Couldn't have said it better, Chris. Maybe I should make some revisions on my blog before heading out to Gnomedex, to kind of, ya know — set the theme.
You've got me pumped up. This remaining 19 days, 5 hours, 48 minutes, and 20 seconds is FILLED WITH ANTICIPATION!!!!!!!! I'm going to have the best time of my life. (Not hard to consider since I live in a town with a population of like 5 and the coolest thing we have here is crosswalks… and majorly huge and poor people, which isn't so cool.)

Shut up Marshall! Hehe, my Mom is over protective of me, so I can't room with you and Sam. Geez, I'm almost 18. She said she might let me next year.

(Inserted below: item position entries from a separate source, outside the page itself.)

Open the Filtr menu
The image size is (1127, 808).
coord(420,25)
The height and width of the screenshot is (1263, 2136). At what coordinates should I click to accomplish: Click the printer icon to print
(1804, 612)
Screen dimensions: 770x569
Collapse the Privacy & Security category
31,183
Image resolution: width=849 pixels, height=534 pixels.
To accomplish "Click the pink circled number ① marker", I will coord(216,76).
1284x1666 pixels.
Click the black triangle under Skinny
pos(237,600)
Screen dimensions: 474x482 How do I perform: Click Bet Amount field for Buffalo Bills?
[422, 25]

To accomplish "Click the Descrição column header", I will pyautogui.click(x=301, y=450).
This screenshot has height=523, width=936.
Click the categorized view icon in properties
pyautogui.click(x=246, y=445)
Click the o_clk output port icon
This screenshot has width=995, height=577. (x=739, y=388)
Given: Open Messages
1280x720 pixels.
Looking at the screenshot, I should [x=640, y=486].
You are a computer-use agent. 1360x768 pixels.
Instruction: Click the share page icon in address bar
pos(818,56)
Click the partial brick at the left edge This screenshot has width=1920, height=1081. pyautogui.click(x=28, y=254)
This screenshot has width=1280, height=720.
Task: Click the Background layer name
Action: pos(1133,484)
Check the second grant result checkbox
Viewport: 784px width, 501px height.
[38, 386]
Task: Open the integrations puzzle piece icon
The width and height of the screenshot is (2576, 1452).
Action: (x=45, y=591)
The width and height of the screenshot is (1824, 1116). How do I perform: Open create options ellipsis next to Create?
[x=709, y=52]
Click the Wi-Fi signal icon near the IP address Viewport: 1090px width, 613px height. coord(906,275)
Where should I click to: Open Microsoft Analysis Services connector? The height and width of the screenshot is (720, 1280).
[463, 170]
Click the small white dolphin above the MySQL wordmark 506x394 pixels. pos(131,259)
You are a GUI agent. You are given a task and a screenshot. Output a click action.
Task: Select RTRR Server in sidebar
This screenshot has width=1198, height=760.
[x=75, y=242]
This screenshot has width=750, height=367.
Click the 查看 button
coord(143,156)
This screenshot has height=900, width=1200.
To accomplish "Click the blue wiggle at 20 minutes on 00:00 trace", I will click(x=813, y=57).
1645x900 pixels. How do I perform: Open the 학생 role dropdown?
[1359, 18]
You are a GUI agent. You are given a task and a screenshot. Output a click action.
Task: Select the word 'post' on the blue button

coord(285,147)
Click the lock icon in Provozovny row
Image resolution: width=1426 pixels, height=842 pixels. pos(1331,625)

Now stop talking about how cool it is gonna be!

I hear there isn't going to be a Gnomedex next year – so don't hold your breath, d00d.

Er, Rumor Patrol….
I myself will be attending Gnomedex. Sorry to all who can't make it. Now if I can snag a laptop and wireless card by some miracle, I'd be good to go :)

Nice Outfit! ha ha

Is the outfit compulsory?
Unfortunately I won't be able to make Gnomedex, but it would be good to get an idea/list of who will be blogging from there so I can keep up-to-date.

Does anyone have about $700 I could … just have? Because I *REALLY* want to go to Gnomedex. I wonder how long it would take to drive from Houston to Des Moines…

Well, it's about 23 hours between DSM and San Antonio… :) Don't know how that would compare to Houston!

are the high heels compulsory? :-)

I am dying to tell yoy to cut those queer mops of the sides of your face. stretch your balls out each moring and maybe your voice will deepen. Shut the fuck up when you don't know what the fuck you are talking about and stop inturrupting the guest with you fagget jokes. You're not a geek (i would't give the honor) but more like a fagget….a giant cock sucking-chode-hugging-idiot-LOCKERGNOME (whatever the fuck that is)! My guess is that you got locked tight places(your dad's ass crack) while growing up…..oh wait you still haven't hit pueberty!! Shut the fuck up and let me talk!! Star Wars is a movie to entertain and not an obssesive fantasy for you to jerk off to. Take off the cloak and slam your cock in a car door a few times. That might help you to snap out of gayland. I SAID SHUT THE FUCK UP!!!!